The Thomas-Throop House in Pasadena takes its name from early owner George Thomas, a doctor, and Amos G. Throop, who as founder of the California Institute of Technology left his indelible stamp on the city.
Designed by Pasadena architect Harry Ridgeway, the Queen Anne-style Victorian is thought to have been built on spec in 1887. Ridgeway, who is credited with the design of part of Caltech when it was called Throop University, was known for combining different styles. Craftsman features are also incorporated in the house.
Businessman and politician Throop purchased the multi-story dwelling in 1888, the same year he became mayor of Pasadena, the adding machine was patented and incumbent President Grover Cleveland won the popular vote but lost in the Electoral College to Benjamin Harrison.
The structure was moved a couple of blocks in 1905 from the corner of Del Mar and South Orange Grove boulevards to its present quarter-acre spot on the south side of Lockehaven Street.
Steps lead up to the wide front porch of the green shingle- and plank-clad house. Beyond the wood and paned-glass front door are such upgraded spaces as an open kitchen/dining area, a large family room and an elevator. There are also three fireplaces and a powder room on the main level.
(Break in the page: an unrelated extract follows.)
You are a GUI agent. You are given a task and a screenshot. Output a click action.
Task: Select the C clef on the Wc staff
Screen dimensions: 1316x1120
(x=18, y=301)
Four bedrooms and three bathrooms occupy the second floor, which opens to a deck above the front porch. An attic suite on the third floor consists of a sitting room/ bedroom with sloped ceilings and another bathroom for a total of 3,853 square feet of living space.
The property contains a brick-surrounded swimming pool with a spa, lawn, mature trees and a gated driveway. The detached oversized garage has four parking spaces.